→ **DESCRIPTION OF THE TASK**
Find the line containing "Instruction: Click the", then print it and each following line through the end of the records, exactly and with nothing added; leave out any pictures.

→ **Screenshot grounding data**
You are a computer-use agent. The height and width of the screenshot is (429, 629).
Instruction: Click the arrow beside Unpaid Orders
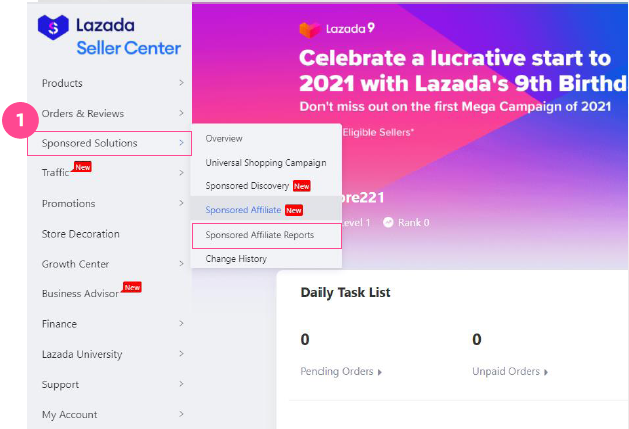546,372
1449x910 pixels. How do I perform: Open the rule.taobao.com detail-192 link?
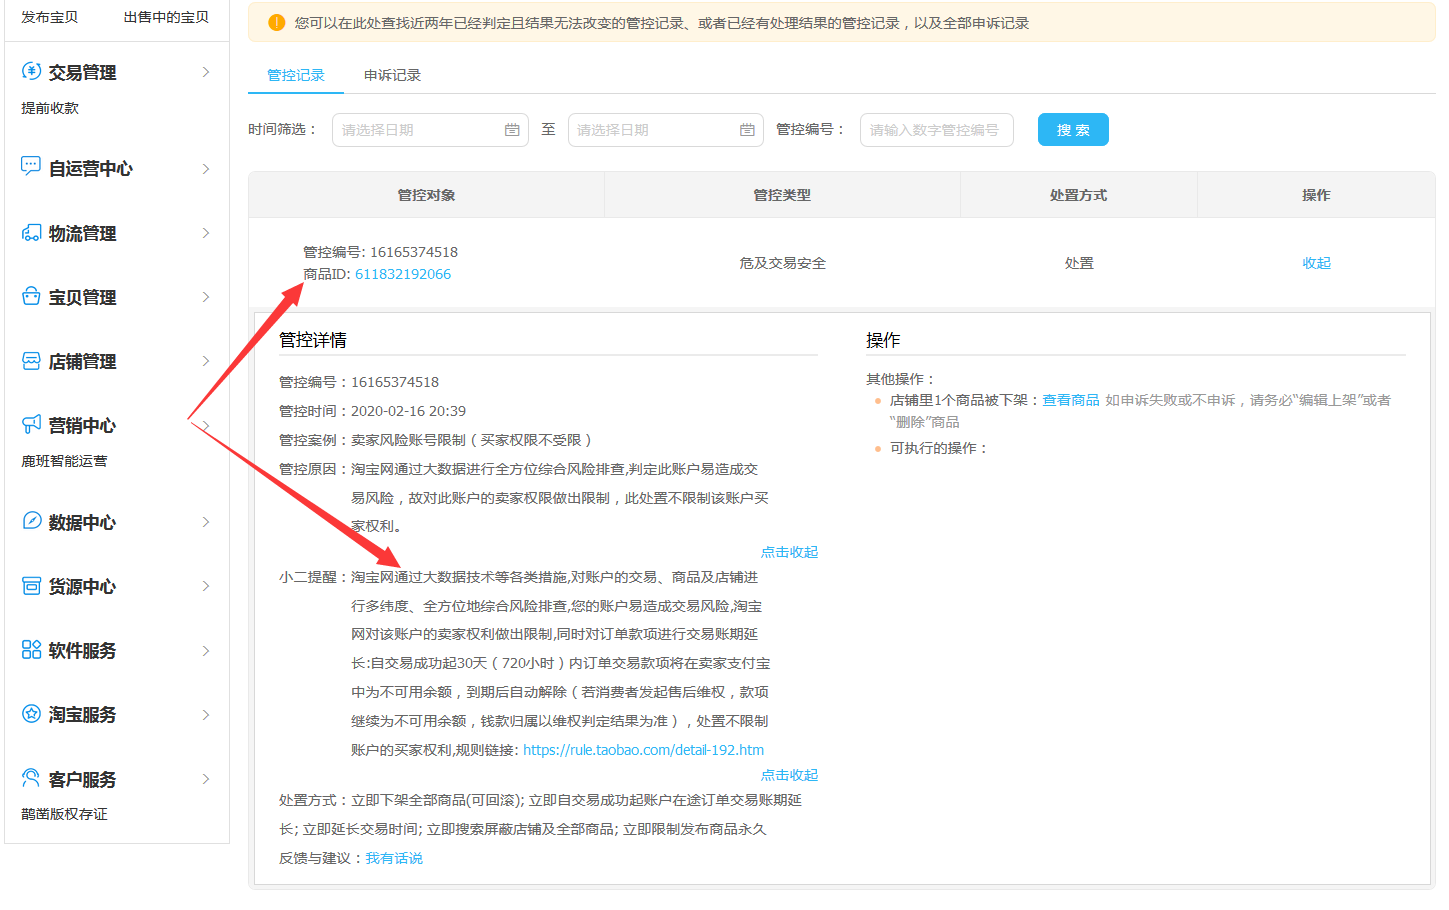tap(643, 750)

→ **WRITTEN SOLUTION**
Instruction: Click the arrow beside Unpaid Orders
546,372
1449x910 pixels. How do I perform: Open the rule.taobao.com detail-192 link?
tap(643, 750)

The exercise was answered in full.